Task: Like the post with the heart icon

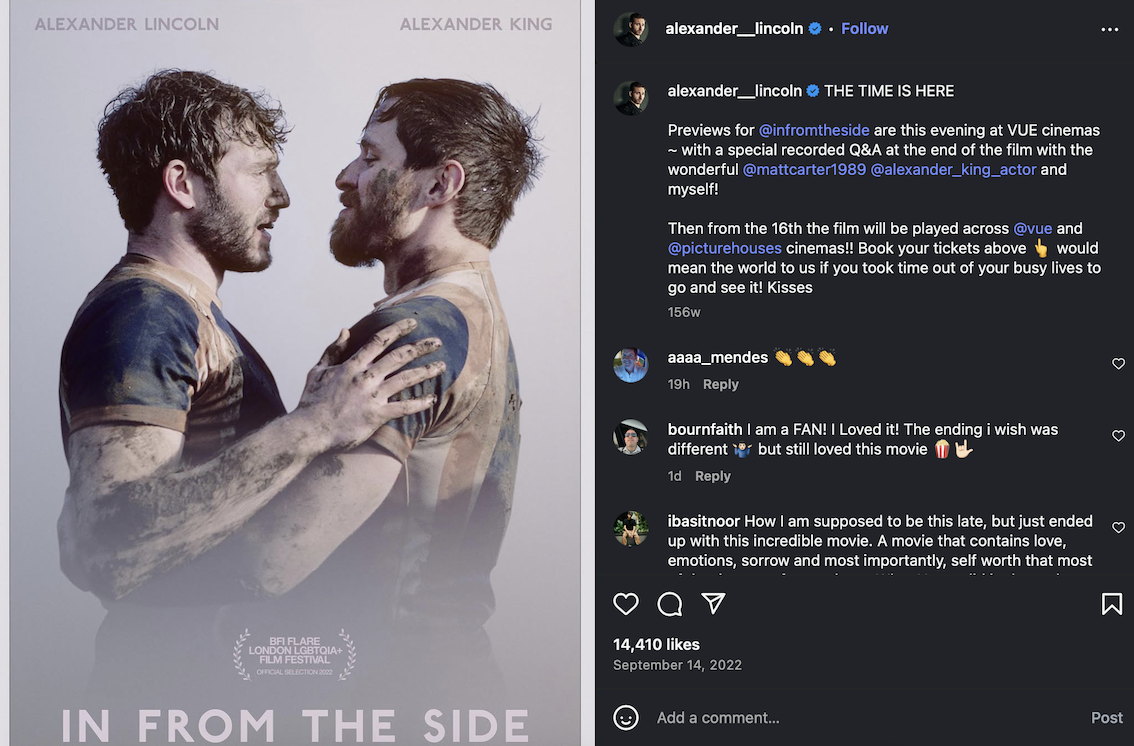Action: [626, 604]
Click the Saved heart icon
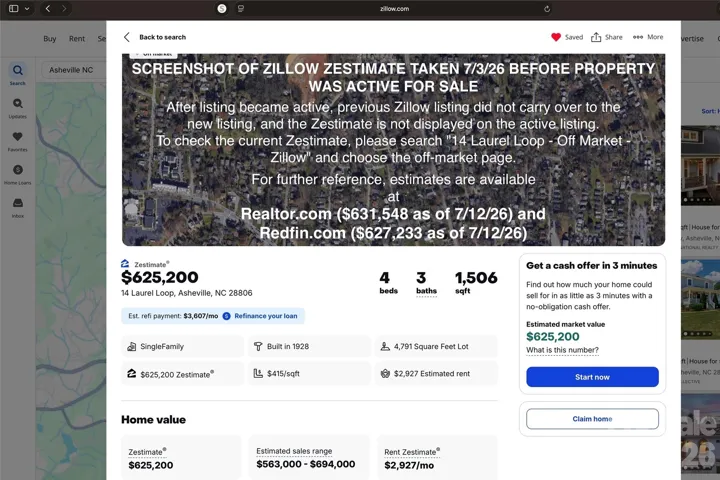Image resolution: width=720 pixels, height=480 pixels. tap(556, 37)
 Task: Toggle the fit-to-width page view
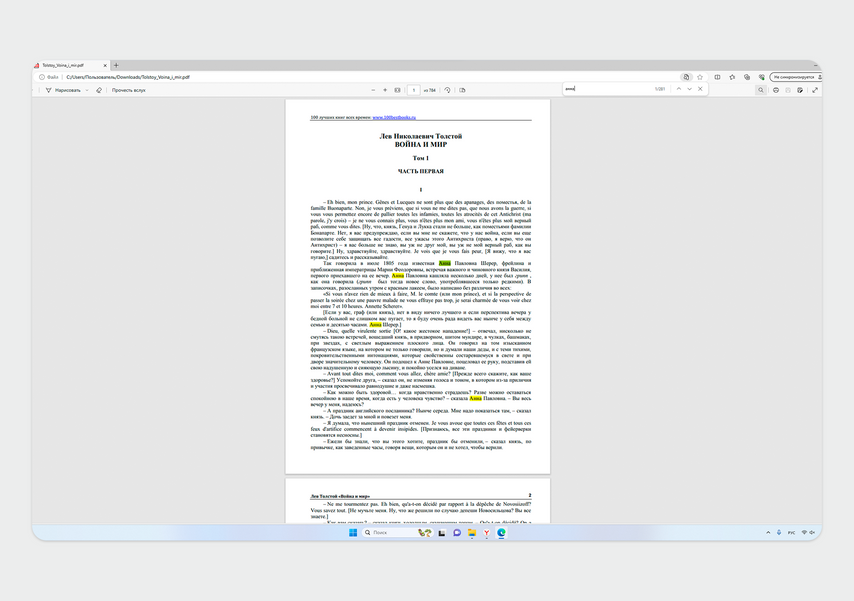398,90
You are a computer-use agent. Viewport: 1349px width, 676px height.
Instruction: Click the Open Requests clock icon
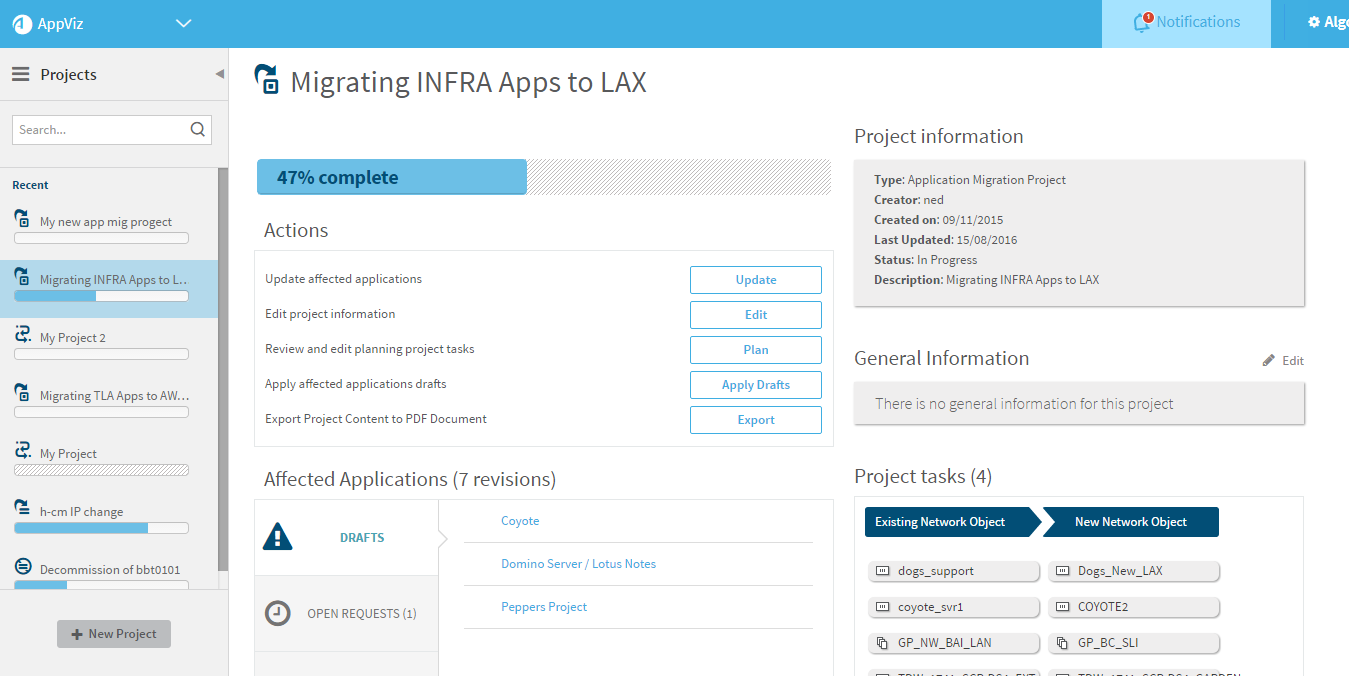[277, 613]
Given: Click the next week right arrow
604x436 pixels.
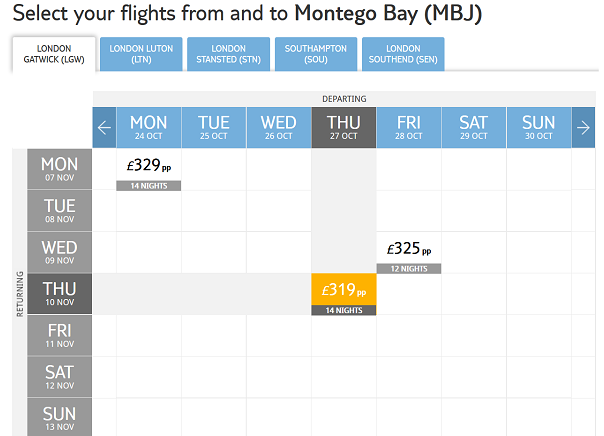Looking at the screenshot, I should (584, 127).
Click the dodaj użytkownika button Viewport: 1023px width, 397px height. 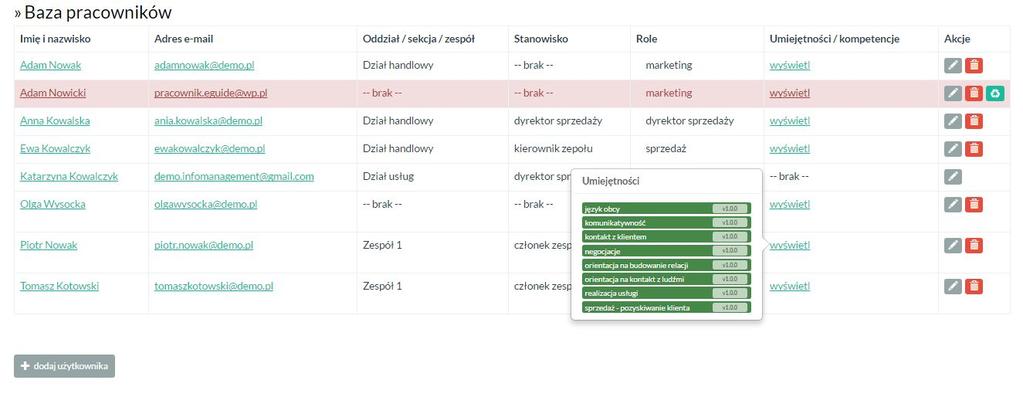(65, 366)
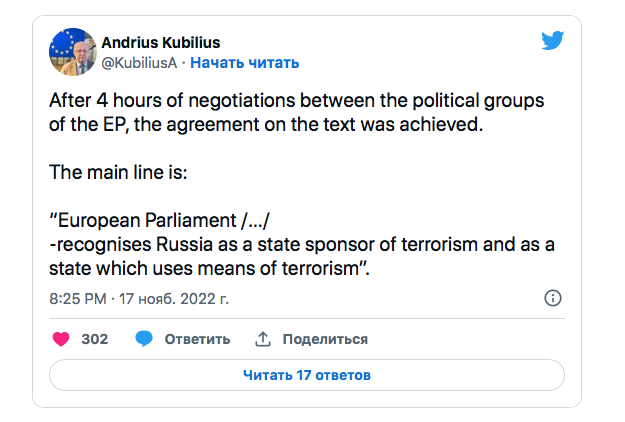
Task: Click the 302 likes count
Action: [x=94, y=339]
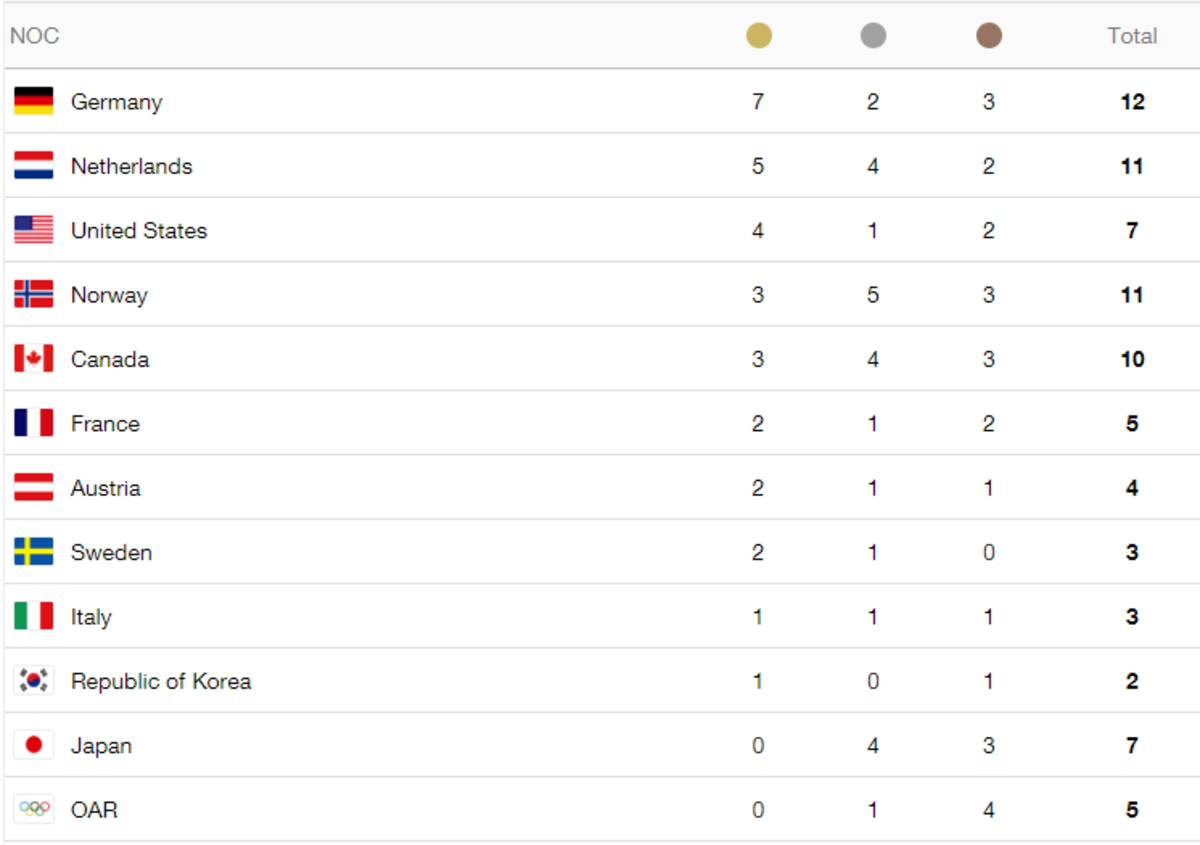Click the silver medal column header
This screenshot has height=845, width=1200.
[x=873, y=36]
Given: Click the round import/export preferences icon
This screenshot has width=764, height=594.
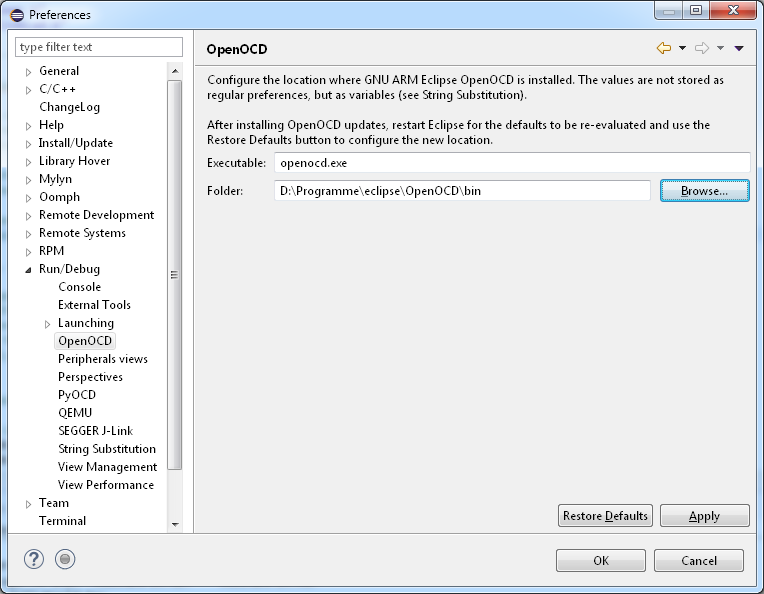Looking at the screenshot, I should pos(65,559).
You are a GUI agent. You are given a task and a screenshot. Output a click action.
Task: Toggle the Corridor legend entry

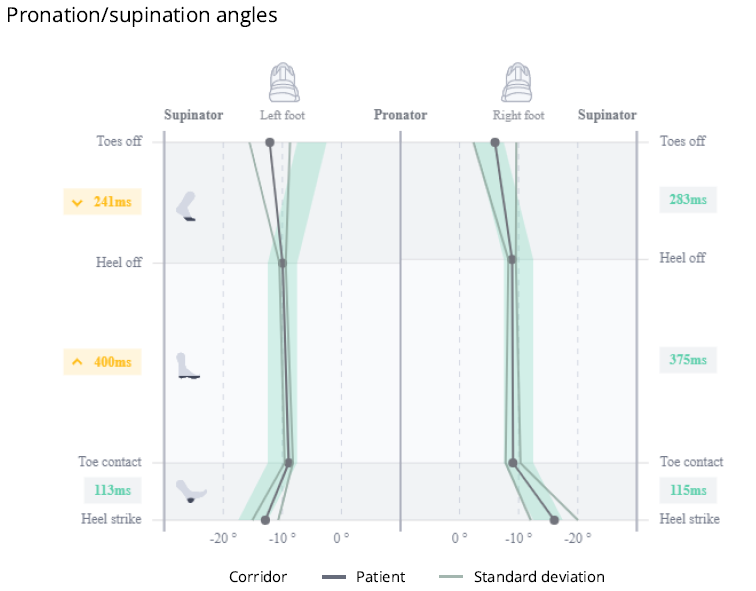coord(258,577)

▶ [Exercise description]
Give again exactly the lines from the one holding "You are a GUI" to the final line of the records, both ends included; any pictures stay out.

▶ [Result of the exercise]
You are a GUI agent. You are given a task and a screenshot. Output a click action.
Task: Toggle the Corridor legend entry

coord(258,577)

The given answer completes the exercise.